Supreme Court Rejects Another Detainee Case

(CN) - The Supreme Court on Monday rejected a petition from Chinese Muslims, known as Uighurs, who want to be released from Guantanamo Bay into the United States now that the U.S. government has agreed their detention is unlawful.

Justice Stephen Breyer authored a two-page explanation of the court's order, and Justices Anthony Kennedy, Ruth Bader Ginsburg and Sonia Sotomayor joined in the opinion.

It is the second time the high court has weighed in on these detainees' plight. After granting them certiorari in 2009, the court received new details on their situation. Although the U.S. government has said that the five Uighurs can be released, it is unclear where to send them. If sent to China, they will likely be tortured for their avowed dissidence. More than 100 other countries have declined to take them, but the Uighurs have also "received and rejected at least two offers of resettlement," Breyer wrote.

In an unsigned 2010 decision, the justices directed the D.C. Circuit to "determine, in the first instance, what further proceedings in that court or in the District Court are necessary and appropriate for the full and prompt disposition of the case in light of the new developments."

The detainees sought Supreme Court review again when the D.C. Circuit, which has taken a firm line that favors the government in detainees' appeals, answered that further proceedings were not necessary.

"In my view, these offers, the lack of any meaningful challenge as to their appropriateness, and the Government's uncontested commitment to continue to work to resettle petitioners transform petitioners' claim," Breyer wrote. "Under present circumstances, I see no Government-imposed obstacle to petitioners' timely release and appropriate resettlement. Accordingly, I join in the Court's denial of certiorari. Should circumstances materially change, however, petitioners may of course raise their original issue (or related issues) again in the lower courts and in this Court."

In addition to denying the current peition, the justices granted the detainees' motion to file a supplemental brief under seal.

Earlier this month the Supreme Court rejected petitions from three other detainees - a volley of orders that indicate the court will defer to the mostly conservative D.C. Circuit. The justices have not decided a detainee case in nearly three years with the June 2008 opinions in Boumediene v. Bush, concerning a Guantanamo Bay detainee, and Munaf v. Geren, which is related to an inmate of the military operations zone in Iraq. Boumedine afforded detainees the basic right to seek habeas relief.

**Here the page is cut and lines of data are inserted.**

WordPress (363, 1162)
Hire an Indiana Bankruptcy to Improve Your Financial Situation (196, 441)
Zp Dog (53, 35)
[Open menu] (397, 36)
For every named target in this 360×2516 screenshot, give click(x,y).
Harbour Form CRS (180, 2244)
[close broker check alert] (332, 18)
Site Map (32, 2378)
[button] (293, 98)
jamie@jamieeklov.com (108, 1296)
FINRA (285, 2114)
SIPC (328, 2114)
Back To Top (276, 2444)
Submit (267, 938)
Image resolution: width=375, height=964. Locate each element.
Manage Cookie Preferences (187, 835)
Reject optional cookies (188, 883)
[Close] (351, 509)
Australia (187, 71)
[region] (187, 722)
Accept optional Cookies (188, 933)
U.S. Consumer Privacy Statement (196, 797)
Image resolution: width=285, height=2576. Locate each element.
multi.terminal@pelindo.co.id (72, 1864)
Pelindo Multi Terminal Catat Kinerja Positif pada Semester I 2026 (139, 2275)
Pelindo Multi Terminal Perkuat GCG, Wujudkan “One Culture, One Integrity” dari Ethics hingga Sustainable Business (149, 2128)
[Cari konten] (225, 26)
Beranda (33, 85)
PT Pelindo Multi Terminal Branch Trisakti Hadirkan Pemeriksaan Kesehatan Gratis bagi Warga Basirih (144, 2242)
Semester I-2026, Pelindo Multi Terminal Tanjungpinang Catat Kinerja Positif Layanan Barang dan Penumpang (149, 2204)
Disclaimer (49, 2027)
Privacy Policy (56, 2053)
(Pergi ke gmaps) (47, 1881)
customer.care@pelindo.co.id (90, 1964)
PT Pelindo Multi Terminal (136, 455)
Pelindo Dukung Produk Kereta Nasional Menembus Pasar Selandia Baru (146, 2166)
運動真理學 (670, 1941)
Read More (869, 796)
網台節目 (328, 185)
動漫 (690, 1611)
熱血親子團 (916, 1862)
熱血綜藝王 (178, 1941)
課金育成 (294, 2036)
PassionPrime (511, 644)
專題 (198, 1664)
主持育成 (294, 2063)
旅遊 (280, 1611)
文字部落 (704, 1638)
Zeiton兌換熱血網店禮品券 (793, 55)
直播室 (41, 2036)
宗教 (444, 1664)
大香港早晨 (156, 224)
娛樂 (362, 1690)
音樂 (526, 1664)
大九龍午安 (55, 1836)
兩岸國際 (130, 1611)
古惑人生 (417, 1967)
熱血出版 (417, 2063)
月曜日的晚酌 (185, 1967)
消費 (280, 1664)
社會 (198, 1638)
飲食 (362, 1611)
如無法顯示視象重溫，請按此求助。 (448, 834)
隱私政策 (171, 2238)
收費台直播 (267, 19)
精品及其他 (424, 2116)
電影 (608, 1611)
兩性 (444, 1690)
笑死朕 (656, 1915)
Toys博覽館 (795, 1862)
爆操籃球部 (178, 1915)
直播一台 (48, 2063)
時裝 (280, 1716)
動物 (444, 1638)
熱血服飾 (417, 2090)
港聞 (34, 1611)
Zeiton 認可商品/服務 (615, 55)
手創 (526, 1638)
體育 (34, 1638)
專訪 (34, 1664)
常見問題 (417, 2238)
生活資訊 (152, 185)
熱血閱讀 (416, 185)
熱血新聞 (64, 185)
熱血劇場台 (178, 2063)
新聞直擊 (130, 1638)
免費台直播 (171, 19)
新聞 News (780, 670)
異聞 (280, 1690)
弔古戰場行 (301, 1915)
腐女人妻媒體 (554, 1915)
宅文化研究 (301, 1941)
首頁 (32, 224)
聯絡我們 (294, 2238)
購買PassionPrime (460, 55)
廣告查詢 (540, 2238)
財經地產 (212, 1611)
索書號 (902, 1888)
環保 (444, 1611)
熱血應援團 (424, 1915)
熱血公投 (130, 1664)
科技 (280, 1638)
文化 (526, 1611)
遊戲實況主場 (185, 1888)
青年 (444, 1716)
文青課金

As with the Al-Bihani case that was rejected on April 4, Justice Elena Kagan recused herself without explanation. Some have speculated that the court is reluctant to review Guantanamo cases without the former U.S. solicitor general because a deadlocked eight-justice panel would not be able to set a precedent. Kagan appeared, however, to have participated in the court's consideration of two of the three detainee cases rejected on April 4.